Anita Doberman: Guest Columist

I recently finished a great book by author Susan Jeffers called “Feel the Fear and Do it Anyway.” I don’t usually read self-help books, but enjoyed Jeffers’ book, and found her description of “the chatter box” very applicable to my life.

The chatter box is a person’s negative and habitual voice that will not stop talking; it is the annoying, contrite, and counterproductive chatter that always finds the negative aspect of situations and people, and says “you cannot do it, you will fail, there is no way it is ever going to happen, why even try?”

Jeffers suggests starting to substitute the chatter box with positive and affirming thoughts, and practicing this new way of thinking as often as possible.

I knew immediately where I could put her advice to good use: mother-in-law.

Fact: My mother-in-law and I do not get along. Fact: This has caused terrible fights between my husband and I. Resolution: After reading Jeffers’ book, I was ready for a significant and positive change — I would get along with my mother-in-law.

I was presented with the perfect opportunity when she called a couple of weeks ago, before coming down to visit, and asked if I wanted some old cups.

Me: “No thanks. It’s very nice of you but I have a lot of cups.”

Chatter box: “She wants to give me her old stuff, and I don’t want it. This time I am not going to accept it.”

Mother-in-law: “Well these are really nice looking, gray and blue. I think they would work well if you ever entertain people.”

Me: “I am OK, but thank you anyway.”

Chatter box: “What is she implying by saying ‘ever?’ I don’t have leisure time like she does, and if I do decide to have people over I have nice cups. My style, my taste, not the things she wants to impose on me.”

MIL: “Well I should just bring them down.”

Me and Chatter Box: “Don’t.”

This went on for about 10 minutes, with the inevitable result that I saw these cups in my kitchen, as soon as she arrived.

Though our conversation did not turn out well, and I did not obtain the result I was hoping for (as usual), I tried to silence my chatter box and have a positive disposition toward her.

My husband told me, “Just let it go. Get rid of the cups once she is gone. No need for direct confrontation.” So I tried. I jotted down a couple of positive affirmations. Go with the flow, think good mother-in-law thoughts. Do not second guess her intentions. Patience is a great virtue.

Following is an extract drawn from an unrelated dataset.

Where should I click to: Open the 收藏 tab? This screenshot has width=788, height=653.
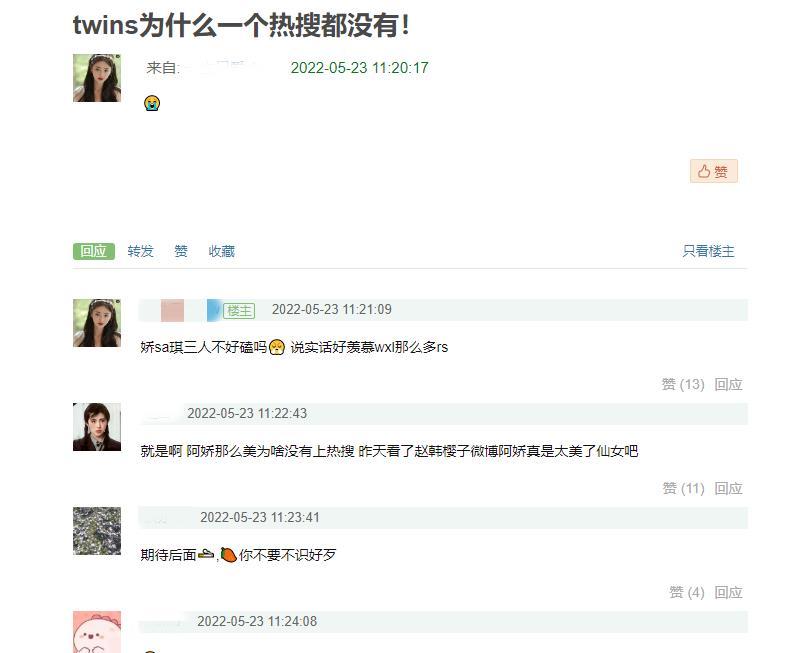pos(222,251)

We must find common ground — maybe movies, or sports (neither one of us know anything about it). But yes, there is always the weather.

After doing this for a few minutes my chatter box came back, yelling about past fights (the time she told me she could not understand how my husband fell in love with me. I am so different than her, our marriage was probably not going to last unless I made some changes), and reasons why I am right and she is wrong. I found myself listening to my chatter box again.

I got tired of all this thinking and went to check my e-mail. Ironically, she had just sent me a digital picture of her, me, and my husband, with our children, sitting at the dinner table.

This image temporarily silenced my chatter box, and allowed me to move into better and higher thoughts. I realized that despite our many differences we share a common bond stronger than any conflict. Both of us love the same man, a father, a husband, and a son, who makes the sacrifice to serve his country every day. There was the solution to my problem, and a way to silence my chatter box.

Now all I have to do is practice. And if anyone is interested, I have a few extra cups (gray and blue) I would love to donate.